SOURCE MATERIAL →
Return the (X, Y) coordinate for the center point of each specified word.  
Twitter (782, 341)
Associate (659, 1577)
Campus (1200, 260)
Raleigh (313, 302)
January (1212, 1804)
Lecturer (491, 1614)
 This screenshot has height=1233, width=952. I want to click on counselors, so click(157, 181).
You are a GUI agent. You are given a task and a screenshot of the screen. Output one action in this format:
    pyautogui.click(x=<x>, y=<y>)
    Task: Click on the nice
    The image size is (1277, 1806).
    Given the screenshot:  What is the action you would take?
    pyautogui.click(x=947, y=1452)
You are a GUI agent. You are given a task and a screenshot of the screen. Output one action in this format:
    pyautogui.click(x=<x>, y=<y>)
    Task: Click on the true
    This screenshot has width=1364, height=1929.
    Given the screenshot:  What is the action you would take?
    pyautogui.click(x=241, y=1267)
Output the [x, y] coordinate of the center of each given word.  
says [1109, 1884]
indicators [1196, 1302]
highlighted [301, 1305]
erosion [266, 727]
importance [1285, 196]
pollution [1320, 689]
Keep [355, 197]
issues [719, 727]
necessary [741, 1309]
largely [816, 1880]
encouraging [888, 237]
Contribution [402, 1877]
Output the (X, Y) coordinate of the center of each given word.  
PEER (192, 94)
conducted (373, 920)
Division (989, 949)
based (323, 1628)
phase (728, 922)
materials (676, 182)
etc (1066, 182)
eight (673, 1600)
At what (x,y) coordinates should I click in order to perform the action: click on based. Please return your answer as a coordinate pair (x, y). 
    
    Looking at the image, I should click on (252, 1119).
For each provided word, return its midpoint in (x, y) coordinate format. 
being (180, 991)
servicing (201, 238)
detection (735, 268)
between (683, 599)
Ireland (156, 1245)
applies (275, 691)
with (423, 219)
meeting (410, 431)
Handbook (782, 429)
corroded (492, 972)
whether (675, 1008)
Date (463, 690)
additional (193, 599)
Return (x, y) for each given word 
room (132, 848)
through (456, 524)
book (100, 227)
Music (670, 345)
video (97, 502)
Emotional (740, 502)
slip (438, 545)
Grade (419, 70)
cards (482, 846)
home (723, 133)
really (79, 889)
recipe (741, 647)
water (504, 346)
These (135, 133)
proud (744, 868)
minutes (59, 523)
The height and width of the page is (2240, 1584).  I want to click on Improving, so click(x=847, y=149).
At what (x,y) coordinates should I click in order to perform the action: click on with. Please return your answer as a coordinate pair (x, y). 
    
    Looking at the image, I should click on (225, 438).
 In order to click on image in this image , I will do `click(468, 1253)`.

AIM OF THE TASK →
Reproduce all of the material above line for line, with no character changed.

EXERCISE ANSWER →
Return the (X, Y) coordinate for the center point of each specified word.  
Twitter (782, 341)
Associate (659, 1577)
Campus (1200, 260)
Raleigh (313, 302)
January (1212, 1804)
Lecturer (491, 1614)
 This screenshot has height=1233, width=952. I want to click on counselors, so click(157, 181).
You are a GUI agent. You are given a task and a screenshot of the screen. Output one action in this format:
    pyautogui.click(x=<x>, y=<y>)
    Task: Click on the nice
    The image size is (1277, 1806).
    Given the screenshot:  What is the action you would take?
    pyautogui.click(x=947, y=1452)
You are a GUI agent. You are given a task and a screenshot of the screen. Output one action in this format:
    pyautogui.click(x=<x>, y=<y>)
    Task: Click on the true
    This screenshot has width=1364, height=1929.
    Given the screenshot:  What is the action you would take?
    pyautogui.click(x=241, y=1267)
Output the [x, y] coordinate of the center of each given word.  
says [1109, 1884]
indicators [1196, 1302]
highlighted [301, 1305]
erosion [266, 727]
importance [1285, 196]
pollution [1320, 689]
Keep [355, 197]
issues [719, 727]
necessary [741, 1309]
largely [816, 1880]
encouraging [888, 237]
Contribution [402, 1877]
Output the (X, Y) coordinate of the center of each given word.  
PEER (192, 94)
conducted (373, 920)
Division (989, 949)
based (323, 1628)
phase (728, 922)
materials (676, 182)
etc (1066, 182)
eight (673, 1600)
At what (x,y) coordinates should I click in order to perform the action: click on based. Please return your answer as a coordinate pair (x, y). 
    
    Looking at the image, I should click on (252, 1119).
For each provided word, return its midpoint in (x, y) coordinate format. 
being (180, 991)
servicing (201, 238)
detection (735, 268)
between (683, 599)
Ireland (156, 1245)
applies (275, 691)
with (423, 219)
meeting (410, 431)
Handbook (782, 429)
corroded (492, 972)
whether (675, 1008)
Date (463, 690)
additional (193, 599)
Return (x, y) for each given word 
room (132, 848)
through (456, 524)
book (100, 227)
Music (670, 345)
video (97, 502)
Emotional (740, 502)
slip (438, 545)
Grade (419, 70)
cards (482, 846)
home (723, 133)
really (79, 889)
recipe (741, 647)
water (504, 346)
These (135, 133)
proud (744, 868)
minutes (59, 523)
The height and width of the page is (2240, 1584).  I want to click on Improving, so click(x=847, y=149).
At what (x,y) coordinates should I click in order to perform the action: click on with. Please return your answer as a coordinate pair (x, y). 
    
    Looking at the image, I should click on (225, 438).
 In order to click on image in this image , I will do `click(468, 1253)`.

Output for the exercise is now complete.